AMINA is now the first regulated bank to support custody and trading for Canton Coin.
For institutional, corporate, and professional investors, digital assets are increasingly about infrastructure, scale, and execution discipline, not experimentation. @CantonNetwork… pic.twitter.com/04b9Urx1Er
— AMINA Bank (@AMINABankGlobal) May 6, 2026
The operating model also brings Canton Coin under the compliance expectations of a regulated Swiss bank. AMINA cited robust risk management, cybersecurity controls and regular audits, giving institutional clients the kind of supervisory framework required for professional digital-asset exposure.
Trading services will run through AMINA’s regulated brokerage infrastructure, with the bank acting as a supervised counterparty for acquisitions and disposals. That approach gives clients regulated execution inside an investor-protection and market-integrity framework, rather than forcing activity through unregulated crypto-native venues.

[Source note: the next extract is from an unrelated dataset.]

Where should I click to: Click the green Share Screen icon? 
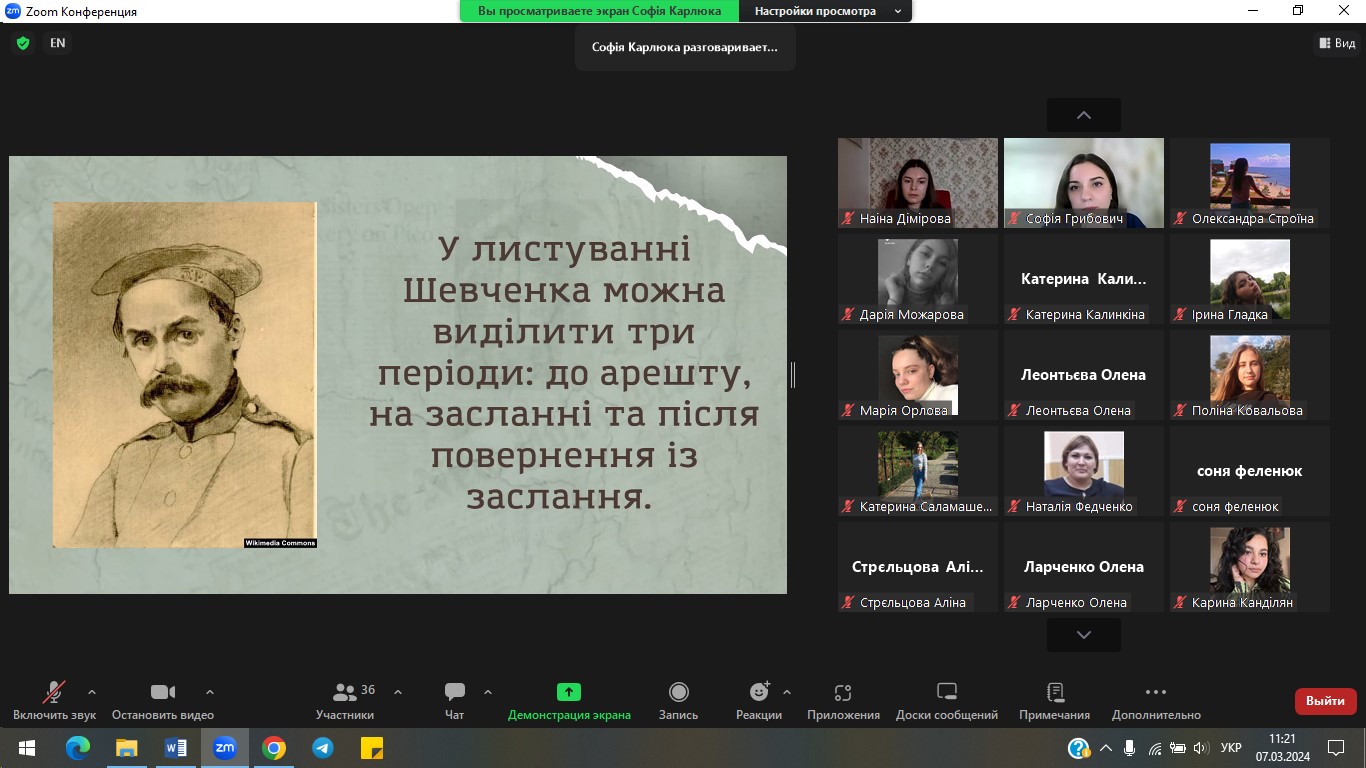coord(569,693)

A Broader Institutional Stack Forms Around Canton
AMINA positioned the launch within a wider multi-custodian, multi-jurisdictional ecosystem built to support institutional flows on Canton. BitGo, Zodia Custody, Taurus, GK8 and Fireblocks were all named as infrastructure participants, reflecting a custody and security network designed for regulated financial institutions.

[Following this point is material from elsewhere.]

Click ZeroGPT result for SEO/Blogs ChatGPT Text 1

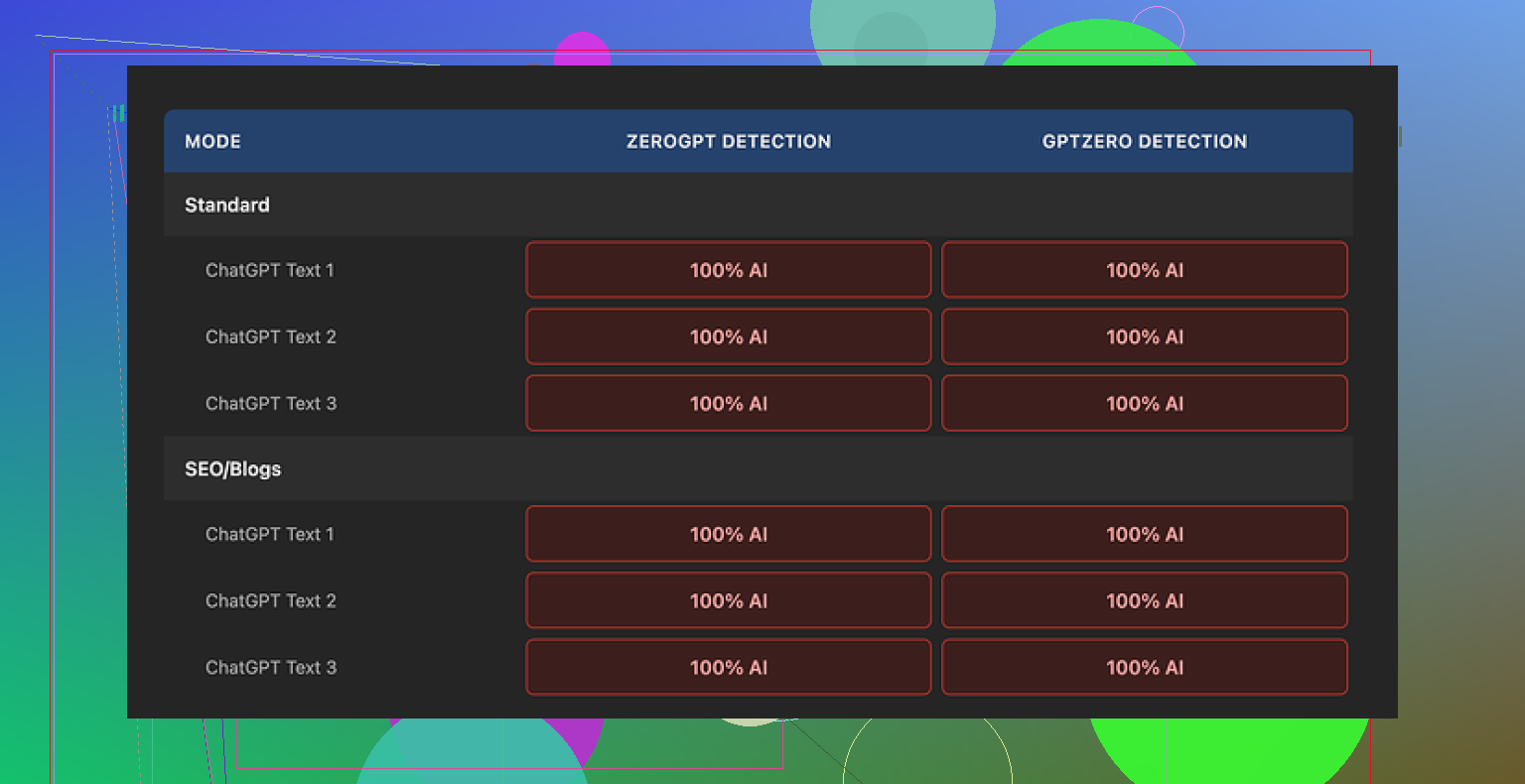point(728,534)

BitGo is described as a U.S.-regulated provider offering cold-storage custody, trading and on-chain settlement for Canton Coin and related tokens. Zodia Custody operates validator infrastructure and participates in the Canton Foundation, while Taurus serves as a Super Validator and strategic partner providing custody for the Canton token standard, together strengthening the institutional operating layer around Canton Coin.

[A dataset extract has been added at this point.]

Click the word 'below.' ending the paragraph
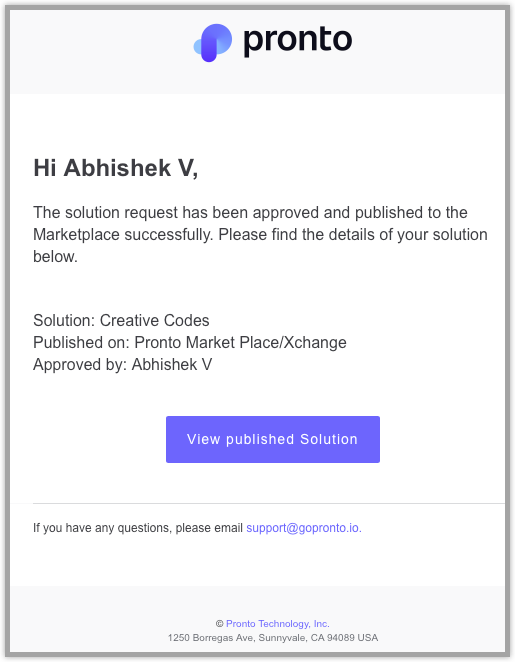 [x=55, y=256]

GK8, now part of Galaxy, provides self-custody technology suitable for regulated institutions, while Fireblocks supports Canton Network interactions through its institutional security and custody platform, including entities with NYDFS-chartered custody needs. Their inclusion shows how Canton’s ecosystem is being built across custody, validation, settlement and security workflows.
AMINA framed the Canton Coin rollout as part of its expanding institutional digital-asset product set. The bank previously opened trading and custody for SUI in August 2025, launched services for professional investors in Hong Kong in November 2025 under SFC licences, and added USDG custody and trading in December 2025 through its ADGM-licensed Abu Dhabi branch, making CC the latest step in a broader cross-jurisdictional expansion strategy.
The Canton Network is described as engineered for privacy, scalability and tokenization in regulated markets. Those design priorities are intended to support post-trade settlement and tokenized collateral workflows, placing regulated settlement infrastructure and tokenized asset operations at the center of Canton’s institutional value proposition.
AMINA’s move reduces a key layer of legal and operational friction. Institutions seeking to run tokenization, settlement and collateral workflows on Canton can now route custody and execution through a FINMA-regulated bank, giving them a clearer compliance pathway into Canton Coin exposure.
The broader implication is practical: asset-token classification is being translated into segregation, auditability and regulated counterparty obligations. As cross-border institutional activity increases, firms building on Canton will need to align network design, validator roles and custody choices with local rules, making regulatory architecture as important as technical integration.